Heads up: ePrivacy regulation is coming

The UE's new wide-reaching privacy regulation, ePrivacy Regulation could be more impactful than GDPR, and will affect companies in the US.

This is a contributed article by Brussels-based of counsel Alja Poler De Zwart at law firm Morrison & Foerster.


In the background of the General Data Protection Regulation (GDPR), another storm is brewing around the new ePrivacy Regulation of the European Union (EU) that governs certain forms of marketing and the use of cookies and similar technologies. The new ePrivacy Regulation is expected to be adopted at the beginning of next year and will repeal the current ePrivacy Directive. Its purpose is to bring the ePrivacy rules on par with the GDPR and create harmonization across the EU.

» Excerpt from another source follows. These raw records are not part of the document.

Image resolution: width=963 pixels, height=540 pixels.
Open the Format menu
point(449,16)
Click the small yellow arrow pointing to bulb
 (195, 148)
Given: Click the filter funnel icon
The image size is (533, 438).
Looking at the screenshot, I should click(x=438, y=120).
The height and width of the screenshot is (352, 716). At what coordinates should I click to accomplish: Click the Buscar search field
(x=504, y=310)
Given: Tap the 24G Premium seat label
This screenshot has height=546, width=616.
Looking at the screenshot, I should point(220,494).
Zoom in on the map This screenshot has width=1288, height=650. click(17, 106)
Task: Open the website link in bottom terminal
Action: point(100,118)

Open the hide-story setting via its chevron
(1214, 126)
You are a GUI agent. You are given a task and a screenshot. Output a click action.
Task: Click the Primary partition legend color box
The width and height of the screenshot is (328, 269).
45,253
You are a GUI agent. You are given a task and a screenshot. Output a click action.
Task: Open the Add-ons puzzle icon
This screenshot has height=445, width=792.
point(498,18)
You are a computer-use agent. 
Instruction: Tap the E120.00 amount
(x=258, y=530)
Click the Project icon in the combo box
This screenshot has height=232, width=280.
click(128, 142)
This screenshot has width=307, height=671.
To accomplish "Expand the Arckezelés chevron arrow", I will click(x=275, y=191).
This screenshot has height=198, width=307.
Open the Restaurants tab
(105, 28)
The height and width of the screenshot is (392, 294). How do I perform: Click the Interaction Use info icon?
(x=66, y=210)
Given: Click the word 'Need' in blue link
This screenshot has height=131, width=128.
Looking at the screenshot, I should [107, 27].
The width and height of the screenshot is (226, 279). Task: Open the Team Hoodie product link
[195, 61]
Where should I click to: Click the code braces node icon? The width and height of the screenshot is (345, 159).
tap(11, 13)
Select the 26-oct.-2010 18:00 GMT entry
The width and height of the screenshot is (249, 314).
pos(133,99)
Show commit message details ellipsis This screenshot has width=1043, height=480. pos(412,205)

Why should you care about this? The ePrivacy Regulation will not only impose considerably stricter requirements on marketing activities and the use of cookies and similar technologies, but it will also bring about substantially higher fines that mirror the GDPR penalties. The legislative proposals mention fines that could run up to 2% of your company's total worldwide annual turnover or €10 million (whichever is higher).

Note further that the ePrivacy rules do not attach to where companies are established, but instead to where the users are located. So even if your company has no physical presence in the EU, the ePrivacy Regulation may apply if your company markets to individuals in the EU, or uses cookies and/or similar technologies on their devices.  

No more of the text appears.